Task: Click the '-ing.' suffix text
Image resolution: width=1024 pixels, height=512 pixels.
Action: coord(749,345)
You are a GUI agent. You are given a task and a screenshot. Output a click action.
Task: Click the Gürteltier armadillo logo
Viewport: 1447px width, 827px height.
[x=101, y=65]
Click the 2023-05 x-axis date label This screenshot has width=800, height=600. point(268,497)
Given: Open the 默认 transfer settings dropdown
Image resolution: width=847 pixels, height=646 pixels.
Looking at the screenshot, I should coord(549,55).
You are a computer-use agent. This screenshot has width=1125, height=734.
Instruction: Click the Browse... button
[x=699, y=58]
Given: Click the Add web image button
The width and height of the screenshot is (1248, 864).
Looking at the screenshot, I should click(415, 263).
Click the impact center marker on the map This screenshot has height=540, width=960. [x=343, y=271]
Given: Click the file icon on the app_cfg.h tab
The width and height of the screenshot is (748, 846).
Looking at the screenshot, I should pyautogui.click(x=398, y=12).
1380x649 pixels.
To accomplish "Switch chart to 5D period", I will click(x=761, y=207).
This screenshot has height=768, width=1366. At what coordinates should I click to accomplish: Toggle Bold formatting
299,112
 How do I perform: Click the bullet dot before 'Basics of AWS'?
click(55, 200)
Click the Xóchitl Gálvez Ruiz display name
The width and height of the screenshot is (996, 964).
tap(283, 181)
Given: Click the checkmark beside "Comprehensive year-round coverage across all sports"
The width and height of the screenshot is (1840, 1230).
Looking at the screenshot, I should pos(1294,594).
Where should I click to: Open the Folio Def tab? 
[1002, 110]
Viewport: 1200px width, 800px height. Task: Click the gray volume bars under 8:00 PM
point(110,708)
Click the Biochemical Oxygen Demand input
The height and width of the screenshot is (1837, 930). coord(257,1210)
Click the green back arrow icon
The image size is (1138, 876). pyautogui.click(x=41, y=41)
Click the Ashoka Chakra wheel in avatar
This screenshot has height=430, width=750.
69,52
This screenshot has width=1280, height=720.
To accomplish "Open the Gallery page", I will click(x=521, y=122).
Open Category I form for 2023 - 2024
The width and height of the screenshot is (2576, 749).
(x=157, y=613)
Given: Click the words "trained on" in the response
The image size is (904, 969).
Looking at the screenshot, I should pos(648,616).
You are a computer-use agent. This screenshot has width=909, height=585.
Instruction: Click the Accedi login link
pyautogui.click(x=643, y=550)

——

▶ [PROMPT]: In the records, locate each line holding the string "agent" and copy it.

▶ [ANSWER SECTION]:
You are a GUI agent. You are given a task and a screenshot. Output a click action.
You are a computer-use agent. This screenshot has width=1125, height=734.
You are a computer-use agent. This screenshot has width=909, height=585.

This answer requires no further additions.